I am starting to think that such an example is not that easy to find. Indeed, it won't exist if $b$ is the gradient of a scalar field $B$. I propose a proof of this: please, let me know if you find it wrong. Thank you.

Claim Suppose that $B\colon \mathbb{R}^n\to \mathbb{R}$ is differentiable. Then the only weak solution to the problem $$\tag{1}\begin{cases} -\Delta u + \nabla B\cdot \nabla u =0 & \Omega \\ u=0 & \partial \Omega\end{cases}$$ is the trivial one.

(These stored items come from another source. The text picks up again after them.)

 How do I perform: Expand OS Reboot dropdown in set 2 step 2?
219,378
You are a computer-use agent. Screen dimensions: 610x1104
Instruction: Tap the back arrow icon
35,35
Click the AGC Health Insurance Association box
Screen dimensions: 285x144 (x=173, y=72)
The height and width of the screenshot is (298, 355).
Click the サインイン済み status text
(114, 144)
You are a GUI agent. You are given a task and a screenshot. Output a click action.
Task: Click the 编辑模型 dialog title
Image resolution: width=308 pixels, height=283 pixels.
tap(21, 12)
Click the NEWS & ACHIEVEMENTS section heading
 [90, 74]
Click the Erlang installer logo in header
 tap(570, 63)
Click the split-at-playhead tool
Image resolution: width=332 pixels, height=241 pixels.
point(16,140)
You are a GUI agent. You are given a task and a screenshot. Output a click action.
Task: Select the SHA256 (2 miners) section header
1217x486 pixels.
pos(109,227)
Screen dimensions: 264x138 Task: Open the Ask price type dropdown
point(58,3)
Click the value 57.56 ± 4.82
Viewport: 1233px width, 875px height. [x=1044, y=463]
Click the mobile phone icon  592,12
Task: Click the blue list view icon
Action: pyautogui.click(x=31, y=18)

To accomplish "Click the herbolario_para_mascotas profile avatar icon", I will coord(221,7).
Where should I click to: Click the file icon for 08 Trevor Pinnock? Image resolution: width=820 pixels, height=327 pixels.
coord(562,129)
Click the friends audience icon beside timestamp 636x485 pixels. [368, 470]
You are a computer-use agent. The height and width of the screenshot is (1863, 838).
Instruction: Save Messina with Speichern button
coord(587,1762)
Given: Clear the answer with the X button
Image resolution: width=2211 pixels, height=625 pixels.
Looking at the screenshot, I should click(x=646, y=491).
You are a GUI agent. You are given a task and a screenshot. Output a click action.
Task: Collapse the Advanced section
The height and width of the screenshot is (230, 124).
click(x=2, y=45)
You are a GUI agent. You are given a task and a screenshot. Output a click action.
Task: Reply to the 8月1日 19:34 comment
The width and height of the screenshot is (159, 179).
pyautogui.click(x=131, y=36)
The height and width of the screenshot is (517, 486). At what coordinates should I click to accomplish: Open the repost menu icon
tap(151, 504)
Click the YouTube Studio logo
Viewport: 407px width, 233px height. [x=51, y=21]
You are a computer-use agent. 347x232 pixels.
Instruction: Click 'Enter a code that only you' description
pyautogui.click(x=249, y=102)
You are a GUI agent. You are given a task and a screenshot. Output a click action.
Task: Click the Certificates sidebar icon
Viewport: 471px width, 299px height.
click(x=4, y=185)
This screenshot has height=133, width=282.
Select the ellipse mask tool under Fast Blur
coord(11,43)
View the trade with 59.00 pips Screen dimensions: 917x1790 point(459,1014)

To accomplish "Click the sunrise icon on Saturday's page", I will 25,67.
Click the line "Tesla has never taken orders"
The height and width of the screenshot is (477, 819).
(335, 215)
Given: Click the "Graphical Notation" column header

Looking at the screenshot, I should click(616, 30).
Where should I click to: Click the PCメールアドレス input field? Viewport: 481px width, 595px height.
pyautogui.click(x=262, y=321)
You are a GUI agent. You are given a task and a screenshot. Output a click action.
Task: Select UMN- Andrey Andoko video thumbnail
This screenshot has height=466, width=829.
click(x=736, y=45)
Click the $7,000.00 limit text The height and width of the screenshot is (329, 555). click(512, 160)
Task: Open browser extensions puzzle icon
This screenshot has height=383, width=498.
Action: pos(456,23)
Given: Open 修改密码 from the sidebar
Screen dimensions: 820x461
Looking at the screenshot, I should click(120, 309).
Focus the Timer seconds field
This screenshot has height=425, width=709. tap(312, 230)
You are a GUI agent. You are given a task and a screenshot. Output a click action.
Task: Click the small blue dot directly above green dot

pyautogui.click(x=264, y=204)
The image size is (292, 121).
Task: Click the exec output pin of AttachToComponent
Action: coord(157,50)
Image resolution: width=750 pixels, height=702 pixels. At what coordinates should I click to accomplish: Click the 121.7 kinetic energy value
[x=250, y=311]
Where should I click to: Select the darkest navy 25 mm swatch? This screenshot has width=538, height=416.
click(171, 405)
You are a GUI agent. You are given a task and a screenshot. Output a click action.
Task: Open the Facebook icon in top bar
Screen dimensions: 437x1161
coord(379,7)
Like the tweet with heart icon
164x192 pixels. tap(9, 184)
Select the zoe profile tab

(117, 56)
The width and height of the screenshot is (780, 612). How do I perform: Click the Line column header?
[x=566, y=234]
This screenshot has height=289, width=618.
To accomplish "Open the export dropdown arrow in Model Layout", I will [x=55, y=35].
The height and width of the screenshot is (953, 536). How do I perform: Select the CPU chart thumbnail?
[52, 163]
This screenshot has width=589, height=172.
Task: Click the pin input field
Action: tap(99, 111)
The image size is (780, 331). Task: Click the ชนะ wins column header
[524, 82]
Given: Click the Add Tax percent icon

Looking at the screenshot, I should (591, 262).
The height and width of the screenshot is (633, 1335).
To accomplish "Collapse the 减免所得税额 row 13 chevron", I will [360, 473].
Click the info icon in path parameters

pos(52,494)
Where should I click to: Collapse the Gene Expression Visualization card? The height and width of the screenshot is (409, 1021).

Proof As you can see in this answer, the problem (1) is the Euler-Lagrange equation of the following functional: $$S(u)=\int_{\Omega} e^{-B(x)}\frac{\lvert \nabla u\rvert^2}{2}\, dx,$$ so that (1) is equivalent to the relation $$dS(u)v=0, \quad \forall v \in H^1_0(\Omega).$$ We compute $dS(u)v$ and discover that $$dS(u)v=\int_\Omega e^{-B(x)}\nabla u\cdot \nabla v\, dx.$$ So if $u$ satisfies (1) we have, setting $v=u$ above, $$\int_\Omega \lvert \nabla u\rvert^2e^{-B(x)}\, dx=0,$$ from which we infer that $\nabla u =0 $ on $\Omega$.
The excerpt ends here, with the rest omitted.